Compile the model, using the AdamW optimizer (similar to Adam but with weight decay, which helps stabilize the training process) and mean absolute error loss function.

In [None]:
ddm.compile(
    optimizer=optimizers.experimental.AdamW(
        learning_rate=LEARNING_RATE, weight_decay=WEIGHT_DECAY
    ),
    loss=losses.mean_absolute_error,
)

In [None]:
# run training and plot generated images periodically
model_checkpoint_callback = callbacks.ModelCheckpoint(
    filepath="./checkpoint/checkpoint.ckpt",
    save_weights_only=True,
    save_freq="epoch",
    verbose=0,
)

tensorboard_callback = callbacks.TensorBoard(log_dir="./logs")

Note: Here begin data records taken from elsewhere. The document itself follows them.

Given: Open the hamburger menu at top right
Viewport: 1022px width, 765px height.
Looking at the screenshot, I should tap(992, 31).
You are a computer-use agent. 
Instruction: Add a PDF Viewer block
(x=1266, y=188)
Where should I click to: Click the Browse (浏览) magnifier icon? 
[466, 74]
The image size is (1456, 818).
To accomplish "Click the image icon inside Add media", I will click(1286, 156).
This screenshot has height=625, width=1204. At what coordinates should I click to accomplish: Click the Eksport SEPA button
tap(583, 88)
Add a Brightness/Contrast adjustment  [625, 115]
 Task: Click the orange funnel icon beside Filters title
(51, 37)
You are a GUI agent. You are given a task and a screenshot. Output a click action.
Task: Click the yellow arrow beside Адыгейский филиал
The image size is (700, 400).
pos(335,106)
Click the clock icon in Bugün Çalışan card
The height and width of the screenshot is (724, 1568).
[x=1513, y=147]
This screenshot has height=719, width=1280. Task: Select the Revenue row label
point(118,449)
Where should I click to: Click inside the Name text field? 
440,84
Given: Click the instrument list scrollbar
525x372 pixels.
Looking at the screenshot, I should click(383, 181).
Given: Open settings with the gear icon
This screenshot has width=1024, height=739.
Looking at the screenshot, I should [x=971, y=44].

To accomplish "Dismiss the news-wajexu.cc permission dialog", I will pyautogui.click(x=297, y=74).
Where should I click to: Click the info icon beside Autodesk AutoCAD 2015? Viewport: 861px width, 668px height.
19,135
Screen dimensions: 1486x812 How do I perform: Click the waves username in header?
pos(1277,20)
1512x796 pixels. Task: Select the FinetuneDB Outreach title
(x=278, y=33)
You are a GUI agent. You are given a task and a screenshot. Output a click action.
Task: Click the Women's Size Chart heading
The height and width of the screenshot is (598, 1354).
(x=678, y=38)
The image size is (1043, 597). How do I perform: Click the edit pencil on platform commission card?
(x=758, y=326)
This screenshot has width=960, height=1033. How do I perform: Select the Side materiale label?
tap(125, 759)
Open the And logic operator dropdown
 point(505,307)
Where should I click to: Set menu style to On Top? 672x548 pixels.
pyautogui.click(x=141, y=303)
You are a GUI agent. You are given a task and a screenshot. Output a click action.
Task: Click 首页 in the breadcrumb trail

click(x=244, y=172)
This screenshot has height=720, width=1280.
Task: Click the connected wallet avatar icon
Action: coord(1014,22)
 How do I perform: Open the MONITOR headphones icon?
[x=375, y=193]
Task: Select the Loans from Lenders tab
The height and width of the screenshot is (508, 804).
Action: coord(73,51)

class ImageGenerator(callbacks.Callback):
    def __init__(self, num_img):
        self.num_img = num_img

    def on_epoch_end(self, epoch, logs=None):
        generated_images = self.model.generate(
            num_images=self.num_img,
            diffusion_steps=PLOT_DIFFUSION_STEPS,
        ).numpy()
        display(
            generated_images,
            save_to="./output/generated_img_%03d.png" % (epoch),
        )


image_generator_callback = ImageGenerator(num_img=10)

# Fit the model over 50 epochs.
ddm.fit(
    train,
    epochs=EPOCHS,
    callbacks=[
        model_checkpoint_callback,
        tensorboard_callback,
        image_generator_callback,
    ],
)

## Step 6: Inference

Generate some novel images of flowers:

In [None]:
generated_images = ddm.generate(num_images=10, diffusion_steps=20).numpy()
display(generated_images)

View improvement over greater number of diffusion steps:

In [None]:
for diffusion_steps in list(np.arange(1, 6, 1)) + [20] + [100]:
    tf.random.set_seed(42)
    generated_images = ddm.generate(
        num_images=10,
        diffusion_steps=diffusion_steps,
    ).numpy()
    display(generated_images)

Interpolation between two points in the latent space:

In [None]:
# Interpolation between two points in the latent space
tf.random.set_seed(100)


def spherical_interpolation(a, b, t):
    return np.sin(t * math.pi / 2) * a + np.cos(t * math.pi / 2) * b


for i in range(5):
    a = tf.random.normal(shape=(IMAGE_SIZE, IMAGE_SIZE, 3))
    b = tf.random.normal(shape=(IMAGE_SIZE, IMAGE_SIZE, 3))
    initial_noise = np.array(
        [spherical_interpolation(a, b, t) for t in np.arange(0, 1.1, 0.1)]
    )
    generated_images = ddm.generate(
        num_images=2, diffusion_steps=20, initial_noise=initial_noise
    ).numpy()
    display(generated_images, n=11)